## What to do
Return the data below in full, exactly as it stands.

## Data for the task
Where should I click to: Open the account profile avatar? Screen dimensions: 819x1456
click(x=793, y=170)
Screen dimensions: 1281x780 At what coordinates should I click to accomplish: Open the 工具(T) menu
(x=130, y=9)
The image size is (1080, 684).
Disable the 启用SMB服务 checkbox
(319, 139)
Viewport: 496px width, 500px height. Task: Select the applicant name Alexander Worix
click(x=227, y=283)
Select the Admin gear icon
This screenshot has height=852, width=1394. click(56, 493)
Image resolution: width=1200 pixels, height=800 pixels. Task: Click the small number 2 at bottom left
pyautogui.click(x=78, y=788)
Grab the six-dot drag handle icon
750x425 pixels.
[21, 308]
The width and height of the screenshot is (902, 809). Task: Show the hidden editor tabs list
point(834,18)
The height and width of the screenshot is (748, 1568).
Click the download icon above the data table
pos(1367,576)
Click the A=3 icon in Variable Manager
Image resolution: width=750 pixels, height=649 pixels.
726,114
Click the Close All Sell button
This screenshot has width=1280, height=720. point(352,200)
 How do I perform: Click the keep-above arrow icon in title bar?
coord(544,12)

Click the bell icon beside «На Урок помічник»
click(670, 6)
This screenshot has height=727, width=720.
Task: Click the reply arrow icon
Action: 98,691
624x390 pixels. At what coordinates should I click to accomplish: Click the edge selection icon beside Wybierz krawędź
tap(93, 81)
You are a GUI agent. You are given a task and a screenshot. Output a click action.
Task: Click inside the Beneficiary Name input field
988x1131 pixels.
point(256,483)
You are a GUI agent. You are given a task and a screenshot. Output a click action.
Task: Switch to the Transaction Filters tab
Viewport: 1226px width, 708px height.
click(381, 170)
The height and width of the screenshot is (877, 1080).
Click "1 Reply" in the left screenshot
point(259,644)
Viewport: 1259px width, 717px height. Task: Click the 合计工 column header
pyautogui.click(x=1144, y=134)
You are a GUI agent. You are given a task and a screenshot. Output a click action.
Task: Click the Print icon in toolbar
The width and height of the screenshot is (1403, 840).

## Response area
Where should I click to: Open the account profile avatar? Screen dimensions: 819x1456
click(x=793, y=170)
Screen dimensions: 1281x780 At what coordinates should I click to accomplish: Open the 工具(T) menu
(x=130, y=9)
The image size is (1080, 684).
Disable the 启用SMB服务 checkbox
(319, 139)
Viewport: 496px width, 500px height. Task: Select the applicant name Alexander Worix
click(x=227, y=283)
Select the Admin gear icon
This screenshot has height=852, width=1394. click(56, 493)
Image resolution: width=1200 pixels, height=800 pixels. Task: Click the small number 2 at bottom left
pyautogui.click(x=78, y=788)
Grab the six-dot drag handle icon
750x425 pixels.
[21, 308]
The width and height of the screenshot is (902, 809). Task: Show the hidden editor tabs list
point(834,18)
The height and width of the screenshot is (748, 1568).
Click the download icon above the data table
pos(1367,576)
Click the A=3 icon in Variable Manager
Image resolution: width=750 pixels, height=649 pixels.
726,114
Click the Close All Sell button
This screenshot has width=1280, height=720. point(352,200)
 How do I perform: Click the keep-above arrow icon in title bar?
coord(544,12)

Click the bell icon beside «На Урок помічник»
click(670, 6)
This screenshot has height=727, width=720.
Task: Click the reply arrow icon
Action: 98,691
624x390 pixels. At what coordinates should I click to accomplish: Click the edge selection icon beside Wybierz krawędź
tap(93, 81)
You are a GUI agent. You are given a task and a screenshot. Output a click action.
Task: Click inside the Beneficiary Name input field
988x1131 pixels.
point(256,483)
You are a GUI agent. You are given a task and a screenshot. Output a click action.
Task: Switch to the Transaction Filters tab
Viewport: 1226px width, 708px height.
click(381, 170)
The height and width of the screenshot is (877, 1080).
Click "1 Reply" in the left screenshot
point(259,644)
Viewport: 1259px width, 717px height. Task: Click the 合计工 column header
pyautogui.click(x=1144, y=134)
You are a GUI agent. You are given a task and a screenshot. Output a click action.
Task: Click the Print icon in toolbar
The width and height of the screenshot is (1403, 840).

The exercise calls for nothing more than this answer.